The strategy, analysts said, is designed to guard against a popular revolt like that in neighbouring Tunisia, where a frustrated public – inspired by one man’s dramatic protest – brought down an entrenched regime.
Five Algerians were killed and 800 injured during five days of riots in January, sparked by a rise in the cost of basic goods like oil and sugar.
Protests have continued since, with workers hitting the streets in a series of demonstrations to demand higher wages and better housing.
This week, Algeria’s customs bureau announced that total food imports for the first half of 2011 are up 59% compared to same period in 2010.

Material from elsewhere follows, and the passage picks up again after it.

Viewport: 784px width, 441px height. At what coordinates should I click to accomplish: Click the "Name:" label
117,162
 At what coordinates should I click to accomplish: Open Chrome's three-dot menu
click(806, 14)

The country also imported $2.04bn worth of cereals, flour and semolina in the first half of the year, a 99% increase compared to 2010 figures, according to the customs board.
The inspiration for the added imports “is of a political nature”, economist Abderrahmane Mebtoul told AFP.
Ease public anger
“Faced with what’s happening in the Arab world, the Algerian government wants to avoid tension over bread and food products,” he added.

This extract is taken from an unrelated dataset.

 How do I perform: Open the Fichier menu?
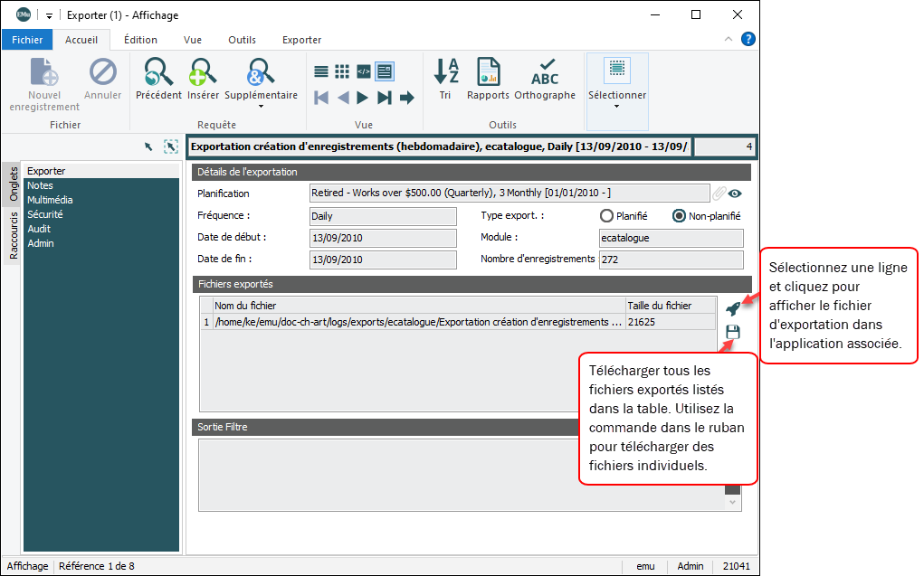(27, 40)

Prices in the country’s markets typically rise when families stock up on basic goods ahead of the holy dawn-to-dusk fasting month of Ramadan, which is likely to start in early August.

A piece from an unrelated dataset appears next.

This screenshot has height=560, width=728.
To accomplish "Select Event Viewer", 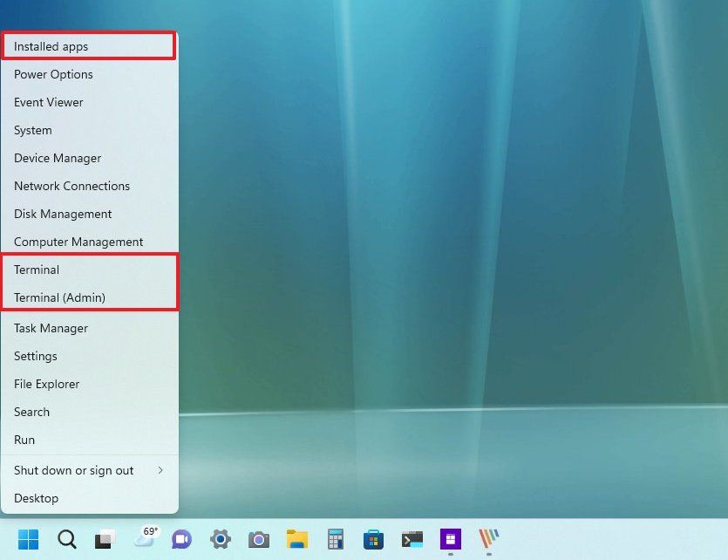I will point(48,102).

The government therefore wants to ease public anger by importing enough food to ensure costs remain low.
But, according to one analyst, the strategy is flawed, partly because black market traders end up buying grain at reduced costs in Algeria, and then take it across the border to sell at markets around the region.
“Algeria lowers prices internationally, and countries like Mali, Niger Morocco, Tunisia, Libya and Mauritania also profit from these subsidies through certain networks,” said Reda Hamiani, who heads the Algerian FCE business forum.
The policy is also “nonsensical”, according to Hamiani, because it discourages domestic farmers from boosting domestic grain production, which the country desperately needs.
Speculative crops
Metoub countered by saying that because Algeria is semi-arid with “relatively weak” agricultural production, farmers are always going to look to “more speculative crops and turn away from grains”.
While protesters in January voiced frustration over the high cost of living, Algerian President Abdelaziz Bouteflika has also been confronted by pro-democracy protests demonstrations resembling those in Egypt, Libya and Syria.
In April, truncheon-wielding police beat hundreds of pro-reform activists, many of whom were calling for regime change.
Bouteflika, 74, has proposed changes to the constitution and election laws, but protesters have accused him of ignoring their central call for more accountable government.